Мейлин понимала причины его ярости, она сама была взбешена, но о чем мог он говорить с Алисон наедине? Почему он прогонял ее?

«Почему что он считает тебя причастной к этому». Это был голос голодного духа; демоны дразнили ее весь день, смеялись над глупостью, которую она совершила вчерашним вечером, поверив, что может подружиться с Алисон. «Но мы можем сделать это, – с вызовом ответила она демонам. – Мы обе этого хотим».

Весь день Мейлин сражалась с собой. Ее старые раны, ее уверенность в собственной никчемности пытались противостоять шепотку надежды. И казалось, что этот шепоток сумел одолеть противника; только казалось, вплоть до этой минуты.

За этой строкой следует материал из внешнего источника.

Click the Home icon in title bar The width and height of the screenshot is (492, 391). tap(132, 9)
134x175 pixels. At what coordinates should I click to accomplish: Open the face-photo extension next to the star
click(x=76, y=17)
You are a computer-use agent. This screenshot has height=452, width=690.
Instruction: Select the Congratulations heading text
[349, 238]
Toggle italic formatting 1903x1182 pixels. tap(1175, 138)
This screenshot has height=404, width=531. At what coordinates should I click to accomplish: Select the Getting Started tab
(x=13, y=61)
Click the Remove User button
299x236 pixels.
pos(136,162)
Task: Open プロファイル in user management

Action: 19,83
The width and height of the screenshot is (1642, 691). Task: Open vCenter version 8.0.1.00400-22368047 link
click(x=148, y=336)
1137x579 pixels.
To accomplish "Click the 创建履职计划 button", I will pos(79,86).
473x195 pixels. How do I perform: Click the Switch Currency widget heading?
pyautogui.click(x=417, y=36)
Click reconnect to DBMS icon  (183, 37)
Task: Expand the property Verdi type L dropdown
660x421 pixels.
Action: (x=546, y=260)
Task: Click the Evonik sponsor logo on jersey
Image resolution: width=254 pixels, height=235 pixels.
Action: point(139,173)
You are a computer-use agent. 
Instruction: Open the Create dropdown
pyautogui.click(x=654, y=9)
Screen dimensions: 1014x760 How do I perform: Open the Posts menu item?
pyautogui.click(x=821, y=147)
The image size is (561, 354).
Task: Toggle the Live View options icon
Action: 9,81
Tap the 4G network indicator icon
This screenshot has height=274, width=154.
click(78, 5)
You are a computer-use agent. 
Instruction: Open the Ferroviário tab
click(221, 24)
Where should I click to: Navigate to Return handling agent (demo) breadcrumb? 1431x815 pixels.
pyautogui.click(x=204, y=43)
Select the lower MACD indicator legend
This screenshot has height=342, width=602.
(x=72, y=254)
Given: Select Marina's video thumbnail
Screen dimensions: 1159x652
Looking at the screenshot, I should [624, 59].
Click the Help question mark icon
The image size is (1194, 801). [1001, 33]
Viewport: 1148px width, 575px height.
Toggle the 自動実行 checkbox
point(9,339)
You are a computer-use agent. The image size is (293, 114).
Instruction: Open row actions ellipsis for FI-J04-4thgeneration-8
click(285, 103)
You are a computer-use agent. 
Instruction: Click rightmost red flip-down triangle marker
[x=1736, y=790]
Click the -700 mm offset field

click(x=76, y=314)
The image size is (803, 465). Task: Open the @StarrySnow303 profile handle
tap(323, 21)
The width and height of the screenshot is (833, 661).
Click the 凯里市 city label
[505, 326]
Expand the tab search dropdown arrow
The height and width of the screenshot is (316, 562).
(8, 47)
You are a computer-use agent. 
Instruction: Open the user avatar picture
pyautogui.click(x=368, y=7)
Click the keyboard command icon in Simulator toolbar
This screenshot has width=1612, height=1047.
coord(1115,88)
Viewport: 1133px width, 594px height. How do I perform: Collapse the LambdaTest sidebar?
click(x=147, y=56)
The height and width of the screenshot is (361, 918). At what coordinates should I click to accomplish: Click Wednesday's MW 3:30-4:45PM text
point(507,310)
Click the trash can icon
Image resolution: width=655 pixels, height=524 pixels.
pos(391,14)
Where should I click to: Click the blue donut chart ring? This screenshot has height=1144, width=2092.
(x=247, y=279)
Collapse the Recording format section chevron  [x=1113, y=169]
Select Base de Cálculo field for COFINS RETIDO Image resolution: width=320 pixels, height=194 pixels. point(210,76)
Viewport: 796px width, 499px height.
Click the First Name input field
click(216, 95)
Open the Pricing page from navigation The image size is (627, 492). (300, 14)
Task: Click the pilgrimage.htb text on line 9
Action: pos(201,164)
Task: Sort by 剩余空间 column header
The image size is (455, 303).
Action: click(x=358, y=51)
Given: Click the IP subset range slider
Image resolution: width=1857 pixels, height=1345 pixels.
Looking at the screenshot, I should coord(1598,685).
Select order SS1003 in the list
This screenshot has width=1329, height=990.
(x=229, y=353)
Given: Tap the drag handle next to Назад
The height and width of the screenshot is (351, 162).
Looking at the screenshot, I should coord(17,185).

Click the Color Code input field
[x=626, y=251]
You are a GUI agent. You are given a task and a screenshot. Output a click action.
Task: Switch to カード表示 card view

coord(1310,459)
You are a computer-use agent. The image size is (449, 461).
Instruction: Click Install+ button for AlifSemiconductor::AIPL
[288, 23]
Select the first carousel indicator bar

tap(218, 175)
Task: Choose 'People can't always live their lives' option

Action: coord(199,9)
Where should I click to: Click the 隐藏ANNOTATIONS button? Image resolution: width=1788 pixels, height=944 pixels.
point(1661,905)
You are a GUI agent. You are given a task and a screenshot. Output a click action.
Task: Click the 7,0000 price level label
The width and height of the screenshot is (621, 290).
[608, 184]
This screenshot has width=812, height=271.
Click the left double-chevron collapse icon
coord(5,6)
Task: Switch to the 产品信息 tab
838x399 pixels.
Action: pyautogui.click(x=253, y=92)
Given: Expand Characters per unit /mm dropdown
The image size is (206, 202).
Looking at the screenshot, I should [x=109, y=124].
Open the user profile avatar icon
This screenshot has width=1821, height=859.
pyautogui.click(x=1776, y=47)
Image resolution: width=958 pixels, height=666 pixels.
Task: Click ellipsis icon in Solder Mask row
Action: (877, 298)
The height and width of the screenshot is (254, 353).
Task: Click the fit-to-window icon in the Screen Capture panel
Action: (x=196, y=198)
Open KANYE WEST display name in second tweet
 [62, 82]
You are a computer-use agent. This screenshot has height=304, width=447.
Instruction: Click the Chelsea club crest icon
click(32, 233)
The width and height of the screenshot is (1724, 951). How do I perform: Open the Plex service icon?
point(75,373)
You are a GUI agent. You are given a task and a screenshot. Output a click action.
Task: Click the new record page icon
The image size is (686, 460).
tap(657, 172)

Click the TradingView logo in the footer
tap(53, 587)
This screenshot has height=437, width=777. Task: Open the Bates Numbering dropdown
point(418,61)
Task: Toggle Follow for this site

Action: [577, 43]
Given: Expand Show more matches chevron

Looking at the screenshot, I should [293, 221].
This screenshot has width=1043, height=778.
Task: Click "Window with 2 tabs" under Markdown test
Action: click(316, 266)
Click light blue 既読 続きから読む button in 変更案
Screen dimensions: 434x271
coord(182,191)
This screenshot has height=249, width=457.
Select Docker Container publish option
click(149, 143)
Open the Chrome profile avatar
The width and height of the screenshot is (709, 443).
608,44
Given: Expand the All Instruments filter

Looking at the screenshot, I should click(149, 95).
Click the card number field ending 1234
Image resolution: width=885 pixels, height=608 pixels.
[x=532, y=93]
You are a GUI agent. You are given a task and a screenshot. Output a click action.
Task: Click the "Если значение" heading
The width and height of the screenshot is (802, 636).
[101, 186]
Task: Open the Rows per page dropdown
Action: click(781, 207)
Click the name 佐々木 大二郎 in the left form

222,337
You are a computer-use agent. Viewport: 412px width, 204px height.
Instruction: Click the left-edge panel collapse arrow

Теперь, когда демоны вкусили наконец ее крови и страха, они не отпустят свою добычу, пока не превратятся в прах все ее глупые мечты. «Нет никакого сомнения, – упрекали ее они, – что Джеймс отлично помнит, как ты возражала против того, чтобы Алисон стала фотографом «Нефритового дворца». Как он может забыть об этом? И разве от его всевидящих глаз могло укрыться, как тщательно, практически безупречно – именно так, какова ты в жизни, – уничтожены снимки? Словно их резали любимым ножом всех архитекторов – X-Acto? К тому же ему наверняка известно, что был почти полдень, когда ты появилась в башне, потому что в девять утра он оставил для тебя записку, приглашая зайти к нему, как только ты появишься. И самое важное: этот мужчина понял, что ты скрываешь в себе ярость и жестокость.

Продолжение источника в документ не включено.